Jerry Zezima: Fowl play

Jerry Zezima, Tribune News Service on

Published in Lifestyles

I have a bone to pick with the slobs who have been dumping chicken bones and other garbage on our front lawn. But make no bones about it, I will catch these birdbrains because my wife, Sue, and I recently installed a home security system to capture their fowl deeds.

This is the latest poultry problem I have had to cackle — sorry, I mean tackle — because it brings up the eternal question: What came first, the chicken or the egg?

The yolk was on me after Sue found a chicken egg in our backyard last year and I scrambled to find the hen that laid it. Some unknown humans in our neighborhood have chickens, one of which apparently flew the coop and used our lawn as a shell station.

I never did track down the fine feathered fiend. Nor do I know who owns the rooster that goes “cock-a-doodle-do!” at all hours of the day and night.

But I do know that some greasy-fingered individuals who have a taste for chicken keep tossing their bones on the same patch of grass out front.

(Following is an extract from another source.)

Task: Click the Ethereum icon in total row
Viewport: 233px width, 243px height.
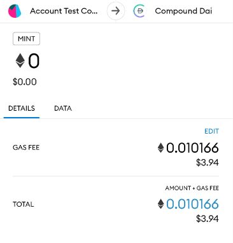Action: tap(160, 204)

The latest batch contained a clue: In a pile of used napkins and, yes, chicken bones was a receipt from a nearby grocery store.


Playing both detective and investigative reporter — I can see myself starring in my own TV show, “CSI: Chicken Scene Investigation” — I drove to the store, showed the crumpled receipt to assistant manager Danielle Hayes and asked if the store has cameras.

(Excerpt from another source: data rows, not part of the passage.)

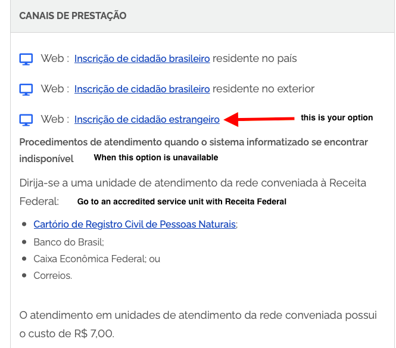Click the 'CANAIS DE PRESTAÇÃO' section header
The height and width of the screenshot is (348, 396).
coord(73,15)
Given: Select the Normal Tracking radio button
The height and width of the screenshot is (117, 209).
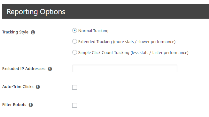Looking at the screenshot, I should coord(74,31).
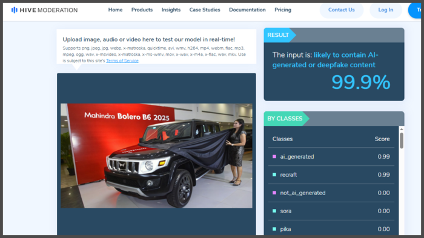This screenshot has height=238, width=424.
Task: Open Case Studies in the navigation
Action: [x=205, y=10]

“Yes,” replied Danielle, “but we can’t show you the tape of the people who bought chicken here. We can only show it to the police.”

So I went to the local cop shop and spoke with Officer Quilty — she declined to tell me her first name — who said, “If you want to catch these people, get a camera.”

That’s when Sue called our alarm company and arranged for a technician to install a security system that not only would catch the sloppy scofflaws red-handed (or red-winged), but would also show the license plates of the vehicular maniacs who routinely blow through the stop sign in front of our house.